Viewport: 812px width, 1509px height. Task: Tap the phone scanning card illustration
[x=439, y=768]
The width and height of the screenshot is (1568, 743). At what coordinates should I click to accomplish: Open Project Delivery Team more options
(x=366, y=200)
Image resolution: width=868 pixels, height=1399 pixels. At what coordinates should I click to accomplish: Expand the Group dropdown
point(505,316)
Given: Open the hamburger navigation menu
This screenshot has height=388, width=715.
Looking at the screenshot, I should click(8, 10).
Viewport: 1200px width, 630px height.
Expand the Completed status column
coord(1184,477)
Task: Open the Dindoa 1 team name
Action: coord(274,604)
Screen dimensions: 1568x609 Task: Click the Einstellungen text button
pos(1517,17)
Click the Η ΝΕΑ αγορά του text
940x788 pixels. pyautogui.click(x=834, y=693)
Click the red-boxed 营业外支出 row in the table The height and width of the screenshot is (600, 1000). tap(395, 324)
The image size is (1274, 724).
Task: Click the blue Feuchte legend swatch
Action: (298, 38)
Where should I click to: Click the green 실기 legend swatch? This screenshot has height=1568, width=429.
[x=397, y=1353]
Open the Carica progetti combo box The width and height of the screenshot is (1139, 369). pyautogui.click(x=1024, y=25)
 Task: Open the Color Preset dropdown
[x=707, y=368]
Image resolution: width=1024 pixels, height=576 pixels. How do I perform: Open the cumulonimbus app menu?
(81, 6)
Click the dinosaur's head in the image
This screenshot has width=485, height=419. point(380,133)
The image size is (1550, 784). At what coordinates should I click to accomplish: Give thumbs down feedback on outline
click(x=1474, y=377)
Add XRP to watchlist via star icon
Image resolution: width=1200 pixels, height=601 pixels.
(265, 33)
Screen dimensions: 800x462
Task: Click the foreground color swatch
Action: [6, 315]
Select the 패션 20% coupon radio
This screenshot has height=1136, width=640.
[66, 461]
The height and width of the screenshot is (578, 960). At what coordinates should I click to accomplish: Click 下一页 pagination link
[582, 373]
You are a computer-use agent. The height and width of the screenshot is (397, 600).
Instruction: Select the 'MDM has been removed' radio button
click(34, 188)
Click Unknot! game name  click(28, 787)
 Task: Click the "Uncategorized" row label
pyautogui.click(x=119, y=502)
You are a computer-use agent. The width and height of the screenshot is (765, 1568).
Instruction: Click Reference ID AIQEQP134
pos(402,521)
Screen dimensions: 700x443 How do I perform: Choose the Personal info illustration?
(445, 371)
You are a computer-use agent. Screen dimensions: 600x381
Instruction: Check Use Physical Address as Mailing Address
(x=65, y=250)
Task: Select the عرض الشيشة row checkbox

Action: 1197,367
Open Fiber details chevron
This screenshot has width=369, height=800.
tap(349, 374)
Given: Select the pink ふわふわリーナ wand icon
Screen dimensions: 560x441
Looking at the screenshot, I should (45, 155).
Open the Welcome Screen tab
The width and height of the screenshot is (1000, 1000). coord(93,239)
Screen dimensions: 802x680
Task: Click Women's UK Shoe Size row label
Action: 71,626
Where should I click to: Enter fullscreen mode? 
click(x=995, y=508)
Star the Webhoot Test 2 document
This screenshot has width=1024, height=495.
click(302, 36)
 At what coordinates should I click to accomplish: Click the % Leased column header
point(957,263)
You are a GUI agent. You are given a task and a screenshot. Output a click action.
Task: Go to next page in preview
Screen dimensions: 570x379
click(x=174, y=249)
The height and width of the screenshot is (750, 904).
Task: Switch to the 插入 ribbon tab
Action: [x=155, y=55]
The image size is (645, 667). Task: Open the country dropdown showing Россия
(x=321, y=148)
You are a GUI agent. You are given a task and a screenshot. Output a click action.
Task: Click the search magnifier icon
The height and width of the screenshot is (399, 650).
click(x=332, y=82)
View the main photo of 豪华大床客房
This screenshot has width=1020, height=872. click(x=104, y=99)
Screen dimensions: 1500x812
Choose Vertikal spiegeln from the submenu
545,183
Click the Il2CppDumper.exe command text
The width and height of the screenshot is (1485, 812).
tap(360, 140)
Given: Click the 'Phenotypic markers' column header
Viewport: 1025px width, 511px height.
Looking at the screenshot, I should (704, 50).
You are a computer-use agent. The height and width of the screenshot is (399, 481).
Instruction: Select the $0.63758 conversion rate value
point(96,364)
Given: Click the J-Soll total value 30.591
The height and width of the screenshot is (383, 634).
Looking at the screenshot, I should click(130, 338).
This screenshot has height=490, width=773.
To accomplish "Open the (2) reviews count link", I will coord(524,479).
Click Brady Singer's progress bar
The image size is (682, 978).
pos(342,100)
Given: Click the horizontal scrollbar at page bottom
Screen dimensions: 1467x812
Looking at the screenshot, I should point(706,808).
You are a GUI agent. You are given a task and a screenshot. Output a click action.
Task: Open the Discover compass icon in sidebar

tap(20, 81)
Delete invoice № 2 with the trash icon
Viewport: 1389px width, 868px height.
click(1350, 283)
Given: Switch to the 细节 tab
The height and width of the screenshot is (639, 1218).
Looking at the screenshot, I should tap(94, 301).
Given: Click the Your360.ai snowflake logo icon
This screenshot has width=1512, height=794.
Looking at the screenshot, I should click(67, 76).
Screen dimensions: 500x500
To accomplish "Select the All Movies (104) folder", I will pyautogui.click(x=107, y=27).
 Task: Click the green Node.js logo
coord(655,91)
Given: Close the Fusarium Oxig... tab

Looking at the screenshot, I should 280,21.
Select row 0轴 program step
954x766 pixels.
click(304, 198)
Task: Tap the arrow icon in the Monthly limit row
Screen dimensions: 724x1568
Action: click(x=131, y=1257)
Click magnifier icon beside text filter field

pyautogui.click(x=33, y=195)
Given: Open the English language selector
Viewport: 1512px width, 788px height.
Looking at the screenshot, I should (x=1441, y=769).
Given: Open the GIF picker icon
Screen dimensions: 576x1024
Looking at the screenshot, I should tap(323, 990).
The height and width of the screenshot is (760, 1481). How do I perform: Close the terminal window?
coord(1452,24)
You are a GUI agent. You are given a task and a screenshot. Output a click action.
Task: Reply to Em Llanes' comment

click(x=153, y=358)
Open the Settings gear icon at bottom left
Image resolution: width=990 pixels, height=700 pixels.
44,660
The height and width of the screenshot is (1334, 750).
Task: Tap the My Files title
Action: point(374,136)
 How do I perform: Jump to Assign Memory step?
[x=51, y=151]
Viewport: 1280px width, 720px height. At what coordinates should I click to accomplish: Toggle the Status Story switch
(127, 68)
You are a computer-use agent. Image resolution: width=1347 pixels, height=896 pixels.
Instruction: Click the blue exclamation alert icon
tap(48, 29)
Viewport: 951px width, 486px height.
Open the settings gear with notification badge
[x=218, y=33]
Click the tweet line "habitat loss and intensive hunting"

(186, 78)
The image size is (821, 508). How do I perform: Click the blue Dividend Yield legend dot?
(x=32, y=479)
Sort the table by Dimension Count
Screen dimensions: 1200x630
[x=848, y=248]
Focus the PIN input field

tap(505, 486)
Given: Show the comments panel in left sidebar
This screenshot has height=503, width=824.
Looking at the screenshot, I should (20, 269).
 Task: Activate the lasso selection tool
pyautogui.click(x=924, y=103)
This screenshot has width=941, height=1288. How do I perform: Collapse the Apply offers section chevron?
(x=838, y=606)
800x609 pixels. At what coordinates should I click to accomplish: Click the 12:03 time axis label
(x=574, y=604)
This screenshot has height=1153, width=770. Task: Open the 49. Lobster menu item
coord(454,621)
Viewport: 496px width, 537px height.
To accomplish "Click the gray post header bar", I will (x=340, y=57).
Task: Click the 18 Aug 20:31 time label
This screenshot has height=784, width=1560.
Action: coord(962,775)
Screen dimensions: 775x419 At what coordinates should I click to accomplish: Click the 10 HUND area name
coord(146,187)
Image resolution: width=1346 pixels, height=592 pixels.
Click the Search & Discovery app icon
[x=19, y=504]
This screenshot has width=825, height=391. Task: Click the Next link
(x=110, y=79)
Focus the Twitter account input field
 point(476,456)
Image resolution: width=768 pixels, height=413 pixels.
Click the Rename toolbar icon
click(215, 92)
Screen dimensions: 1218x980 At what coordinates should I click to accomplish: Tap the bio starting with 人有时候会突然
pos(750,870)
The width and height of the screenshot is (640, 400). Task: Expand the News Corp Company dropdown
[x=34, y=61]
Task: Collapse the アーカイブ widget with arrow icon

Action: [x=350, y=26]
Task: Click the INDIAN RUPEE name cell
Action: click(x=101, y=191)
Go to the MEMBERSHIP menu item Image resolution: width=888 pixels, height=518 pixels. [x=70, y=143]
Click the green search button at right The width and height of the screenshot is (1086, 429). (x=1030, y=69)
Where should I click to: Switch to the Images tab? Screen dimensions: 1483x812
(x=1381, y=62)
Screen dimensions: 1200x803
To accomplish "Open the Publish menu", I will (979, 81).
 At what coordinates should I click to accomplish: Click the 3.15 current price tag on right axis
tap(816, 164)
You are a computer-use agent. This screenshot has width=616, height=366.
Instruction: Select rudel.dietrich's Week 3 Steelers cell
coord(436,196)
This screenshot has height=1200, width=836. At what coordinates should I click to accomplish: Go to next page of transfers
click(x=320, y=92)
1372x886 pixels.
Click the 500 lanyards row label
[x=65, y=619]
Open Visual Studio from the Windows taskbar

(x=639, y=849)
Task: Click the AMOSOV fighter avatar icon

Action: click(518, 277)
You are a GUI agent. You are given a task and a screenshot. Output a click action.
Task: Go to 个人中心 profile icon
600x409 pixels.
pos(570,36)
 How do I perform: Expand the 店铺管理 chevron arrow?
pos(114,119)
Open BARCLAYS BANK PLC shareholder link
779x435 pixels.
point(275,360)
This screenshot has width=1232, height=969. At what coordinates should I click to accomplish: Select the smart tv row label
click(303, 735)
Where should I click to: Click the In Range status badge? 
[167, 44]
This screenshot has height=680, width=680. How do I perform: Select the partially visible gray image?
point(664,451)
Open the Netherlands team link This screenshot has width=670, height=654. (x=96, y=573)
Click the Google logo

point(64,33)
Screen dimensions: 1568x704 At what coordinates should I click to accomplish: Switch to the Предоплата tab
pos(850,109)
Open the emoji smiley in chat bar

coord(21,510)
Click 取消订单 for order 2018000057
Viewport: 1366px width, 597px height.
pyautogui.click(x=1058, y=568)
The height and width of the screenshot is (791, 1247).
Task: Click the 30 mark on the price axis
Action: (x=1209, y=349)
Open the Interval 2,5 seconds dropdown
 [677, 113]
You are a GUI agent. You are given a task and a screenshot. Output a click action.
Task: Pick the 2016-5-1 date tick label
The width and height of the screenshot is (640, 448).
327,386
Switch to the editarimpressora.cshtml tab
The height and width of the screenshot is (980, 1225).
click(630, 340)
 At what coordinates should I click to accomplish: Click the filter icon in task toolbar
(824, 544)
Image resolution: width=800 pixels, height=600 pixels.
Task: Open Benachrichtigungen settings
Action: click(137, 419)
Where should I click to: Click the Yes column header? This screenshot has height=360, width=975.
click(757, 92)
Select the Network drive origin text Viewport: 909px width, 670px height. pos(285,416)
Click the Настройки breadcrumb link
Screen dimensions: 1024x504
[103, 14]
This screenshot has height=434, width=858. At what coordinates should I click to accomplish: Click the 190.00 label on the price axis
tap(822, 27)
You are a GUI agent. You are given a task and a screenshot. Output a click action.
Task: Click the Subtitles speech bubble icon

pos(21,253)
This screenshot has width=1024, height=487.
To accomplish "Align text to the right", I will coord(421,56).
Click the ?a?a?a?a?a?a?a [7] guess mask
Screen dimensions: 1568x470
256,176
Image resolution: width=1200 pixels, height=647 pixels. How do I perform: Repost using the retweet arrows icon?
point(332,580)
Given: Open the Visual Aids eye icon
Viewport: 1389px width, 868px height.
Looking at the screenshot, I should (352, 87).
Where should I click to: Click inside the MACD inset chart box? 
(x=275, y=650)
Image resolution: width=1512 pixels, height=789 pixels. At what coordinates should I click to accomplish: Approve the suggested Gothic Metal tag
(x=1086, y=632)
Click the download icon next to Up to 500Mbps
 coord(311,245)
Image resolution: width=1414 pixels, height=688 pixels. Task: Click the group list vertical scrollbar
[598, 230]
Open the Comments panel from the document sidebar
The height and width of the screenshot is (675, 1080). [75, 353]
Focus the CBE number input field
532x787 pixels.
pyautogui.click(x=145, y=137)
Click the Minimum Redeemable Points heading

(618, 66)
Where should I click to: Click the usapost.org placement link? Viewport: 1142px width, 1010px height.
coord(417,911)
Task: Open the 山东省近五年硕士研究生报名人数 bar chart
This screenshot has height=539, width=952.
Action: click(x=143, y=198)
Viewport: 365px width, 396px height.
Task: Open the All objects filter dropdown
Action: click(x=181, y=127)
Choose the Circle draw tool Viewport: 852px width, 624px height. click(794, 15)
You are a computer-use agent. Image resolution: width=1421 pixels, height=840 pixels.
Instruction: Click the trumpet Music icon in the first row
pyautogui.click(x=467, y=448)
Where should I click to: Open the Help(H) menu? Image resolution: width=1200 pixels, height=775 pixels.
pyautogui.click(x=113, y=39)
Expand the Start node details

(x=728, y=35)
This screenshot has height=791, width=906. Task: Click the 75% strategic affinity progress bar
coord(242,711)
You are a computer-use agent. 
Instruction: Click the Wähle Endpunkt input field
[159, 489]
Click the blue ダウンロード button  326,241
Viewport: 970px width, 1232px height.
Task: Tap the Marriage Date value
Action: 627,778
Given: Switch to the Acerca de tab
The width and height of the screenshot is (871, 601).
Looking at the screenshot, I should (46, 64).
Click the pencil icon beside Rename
■ ■ ■
Going back over the entries above, copy word for word every line from the one that has "Viewport: 496px width, 537px height." on through the one that has "Click the green search".

Answer box
Viewport: 496px width, 537px height.
To accomplish "Click the gray post header bar", I will (x=340, y=57).
Task: Click the 18 Aug 20:31 time label
This screenshot has height=784, width=1560.
Action: coord(962,775)
Screen dimensions: 775x419 At what coordinates should I click to accomplish: Click the 10 HUND area name
coord(146,187)
Image resolution: width=1346 pixels, height=592 pixels.
Click the Search & Discovery app icon
[x=19, y=504]
This screenshot has width=825, height=391. Task: Click the Next link
(x=110, y=79)
Focus the Twitter account input field
 point(476,456)
Image resolution: width=768 pixels, height=413 pixels.
Click the Rename toolbar icon
click(215, 92)
Screen dimensions: 1218x980 At what coordinates should I click to accomplish: Tap the bio starting with 人有时候会突然
pos(750,870)
The width and height of the screenshot is (640, 400). Task: Expand the News Corp Company dropdown
[x=34, y=61]
Task: Collapse the アーカイブ widget with arrow icon

Action: [x=350, y=26]
Task: Click the INDIAN RUPEE name cell
Action: click(x=101, y=191)
Go to the MEMBERSHIP menu item Image resolution: width=888 pixels, height=518 pixels. [x=70, y=143]
Click the green search button at right The width and height of the screenshot is (1086, 429). (x=1030, y=69)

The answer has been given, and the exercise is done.